Franklin left the two cities a sum of $2,000 sterling. There was just one catch: Some of the balance could not be used for 100 years, and the remainder could not be drawn on for 200 years.
The founding father was born in Boston in 1706 and moved to Philadelphia when he was 17. In his Will, he set aside $2,000 to be divided between Boston and Philadelphia. The money was to be used as loans for young apprentices. He hoped this would help young tradesmen get started in their jobs.
His instructions also stated that after the 200 year timeline, 26 percent of Boston's remaining balance would go to the city and 74 percent would go to Massachusetts.
In the late 90s, Boston's trust balance was $4.5 million, while the Philadelphia account was valued at $2 million. The large value difference was due to better investment handling in Boston.

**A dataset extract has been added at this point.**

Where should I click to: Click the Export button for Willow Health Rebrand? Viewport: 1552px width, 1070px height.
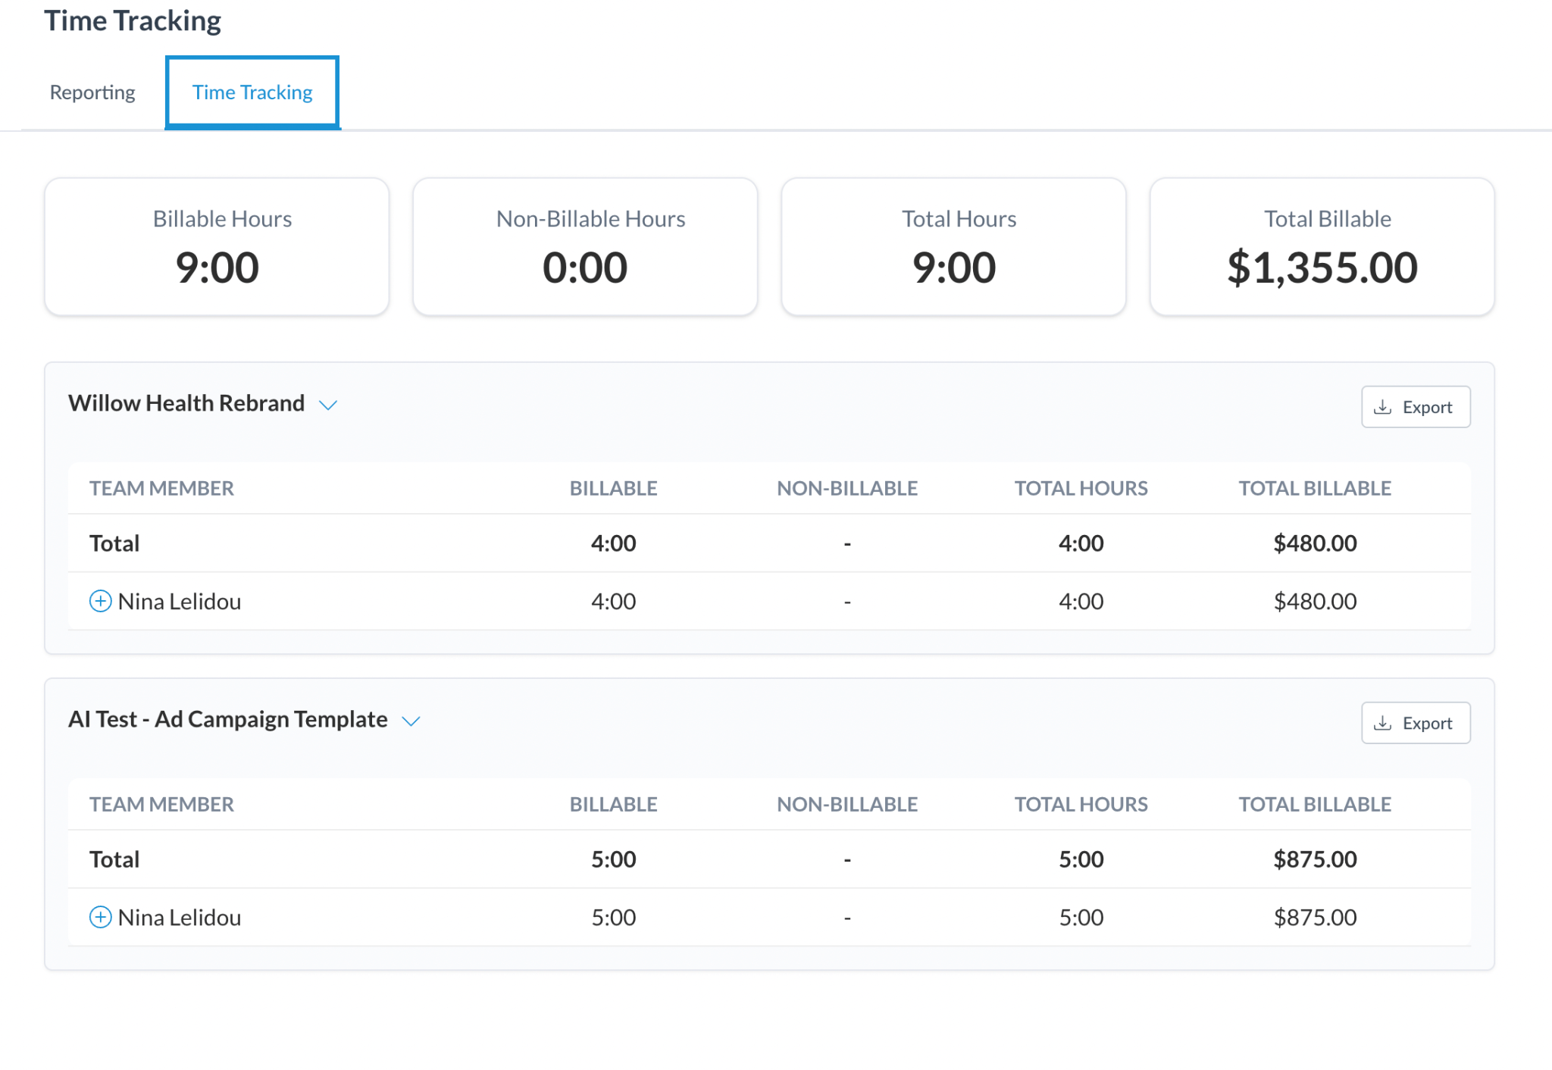(x=1416, y=407)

And the $2,000 sum was significant: This was the salary Franklin earned while serving his term as Governor of Pennsylvania from 1785 to 1788. "It was one of Franklin's favorite notions, one he tried to get written into the Constitution, that public servants in a democracy should not be paid," said historian Whitfield Bell, who is the curator of the American Philosophical Society in Philadelphia.
So how would the money be allocated two centuries later?
Staying true to Franklin's vision, Bell headed a committee that made the decision to use the city's share—approximately $520,000—as grants for high school graduates going on to learn a craft or trade.
The other decisions were not made as easily. The Pennsylvania State Senate passed a bill to donate all of its share—$1.5 million—to the Franklin Institute in Philadelphia, a museum built partly with money from the trust on the 100th anniversary of Franklin's death. The State House of Representatives was wary of this plan.
Former Massachusetts Attorney General James M. Shannon added, "It's a wonderful irony that 18th century money should become available just when we need it for our problems today."
Massachusetts contemplated using the money for low-income housing, give it all to a university, or, like Philadelphia, stay true to Franklin's original purpose and provide scholarships for students studying a trade.
Even in the 18th century, Franklin suspected there may be conflict, writing in his will: "Considering the accidents to which all human affairs and projects are subject in such a length of time, I have perhaps too much flattered myself with a vain fancy that these dispositions will be continued without interruption and have the effects proposed."